Intelligent Video in 2005

Oct. 27, 2008
The prospects, players and problems behind smart surveillance

Video surveillance has changed. The days of a minimum-wage security guard watching a few cameras, looking (or not) for something unusual are gone. We can't just add "dumb" cameras to increase security; that only results in a need for more guards, who become ineffective after only 20 minutes of watching video monitors. Think about it: After a guard has been viewing surveillance monitors for millions of seconds, the likelihood that he would notice a two-second terrorist event, comprehend it and react effectively is reduced to pure chance.

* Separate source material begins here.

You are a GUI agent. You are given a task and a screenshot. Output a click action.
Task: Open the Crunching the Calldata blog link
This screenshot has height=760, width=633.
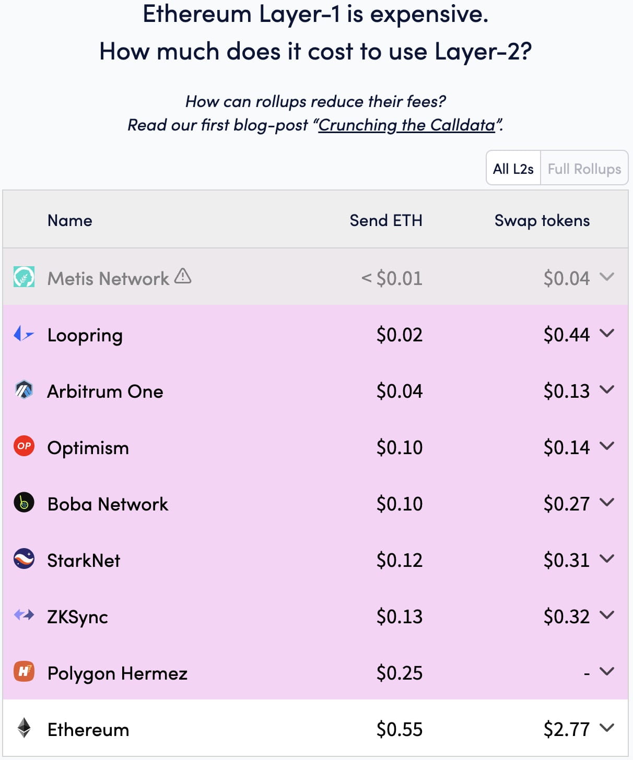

The good news is that the market for intelligent video, often described as motion, pattern and behavior analysis, is growing. This software is intended to watch everything and send alarms only when it notices "interesting" situations. Guards respond only to what the analysis tools find alarming, suspicious or unusual. Although challenges remain, that's the promise.

Of course, despite the emphasis on technological innovation, the whole configuration is mediated by humans. If there are too many false alarms, for example, guards will turn off the system-no matter how intelligent it is reported to be. That said, there is still much to admire in the progress that the fledgling smart video industry has made over the past year.

Getting Perspective on the Technology
Video-based behavior analysis is the interpretation of events and patterns that are determined by detection and tracking of objects. Once an object is detected, its movement and location within a scene are used to determine if there is an event-say, crossing a threshold or speeding. This might require handoff and tracking of the same object among multiple cameras.

Ideally, the object can be identified through some set of attributes, which may also help in the interpretation of the behavior. Nonetheless, the most basic design choices in the video and optical system-for example, progressive vs. interline scan, field of view, compression, sensitivity and lighting-will make or break the ability of the system to provide such an advanced capability.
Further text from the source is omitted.